PITTSBURGH (KDKA) — School districts and human services agencies are breathing a sigh of relief as 2015 ends.
The state Treasurer says the check is in the mail.
“By the middle of next week, schools, local governments, and a lot of the human services organizations that haven’t got their payments due to the impasse will start to see the money hit their accounts,” Treasury spokesman Scott Sloat told KDKA political editor Jon Delano on Thursday.
While Governor Wolf vetoed $7 billion from what he called a ‘pretend garbage’ budget approved by Republican lawmakers, Wolf did approve some funding for social services and schools — just in time.
“Several school districts are on the verge of closing their doors as you know and have done stories on before. Other districts have used or depleted their reserves,” says Patrick Sable, who served as business manager for at least three schools districts and the Allegheny Intermediate Unit.
Treasury staff are working over the holiday weekend to get the $3.3 billion out quickly.

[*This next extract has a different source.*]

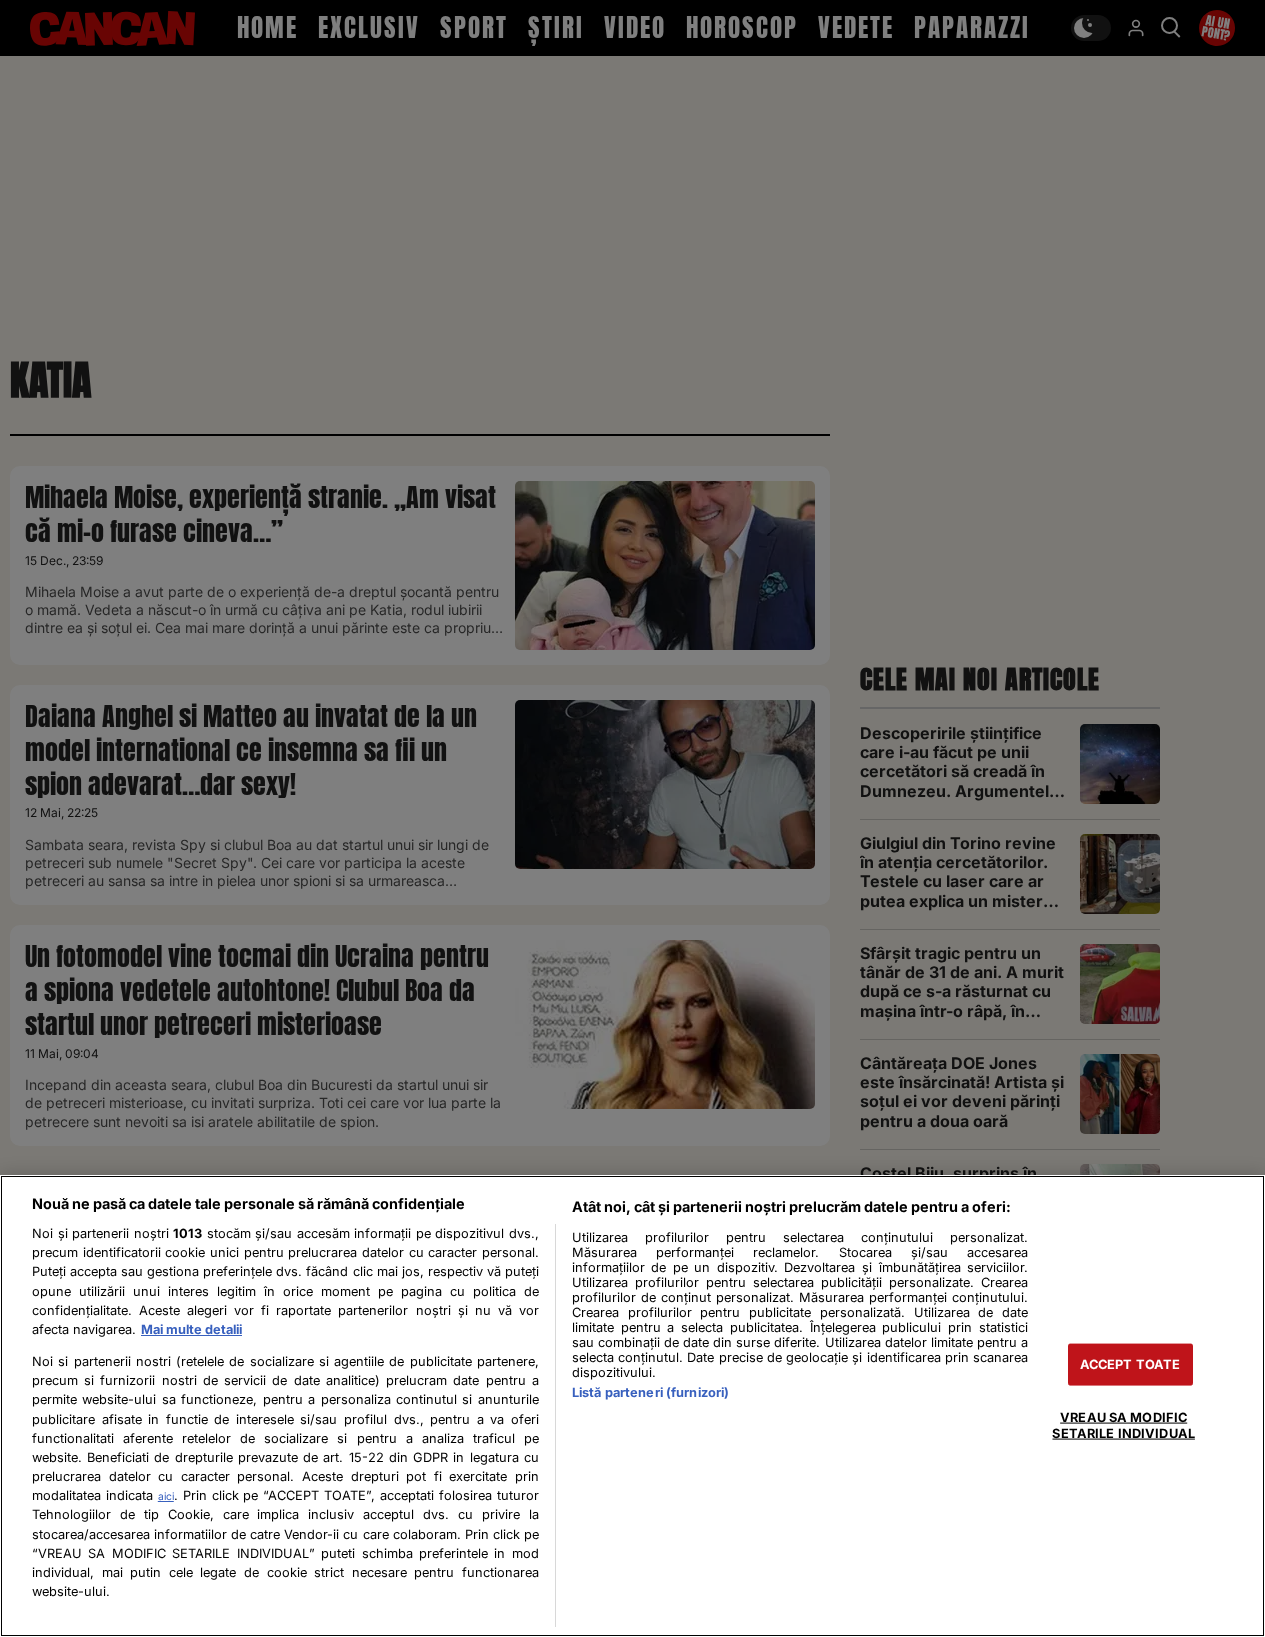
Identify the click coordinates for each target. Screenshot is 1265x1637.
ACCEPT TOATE (1130, 1364)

“We’ve received approximately 16,400 payment requests from the governor’s budget office,” says Sloat, “and so we’ve been able to work with them ahead of time to pre-audit those payments which will allow us to expedite the payment.”
Sable says districts are expecting “a large lump sum wire to each of the school districts so the money is transmitted as soon as they can possibly can to put it into their hands for utilization.”
Sources tell KDKA that Allegheny County’s Human Services Department expects close to $100 million that will be pumped out as quickly as possible to agencies that have gone unpaid for months.
For school districts, in particular, there is still a problem — no agreement yet by lawmakers and the governor on a basic education budget for the next six months.
“The House and Senate still have work to do with the governor on finalizing the budget,” notes Sable.
And if the stalemate continues, Sable says some districts could be in the same predicament by March.
“The funds that are being appropriated still are not sufficient to meet the needs of school districts and their operating needs,” adds Sable.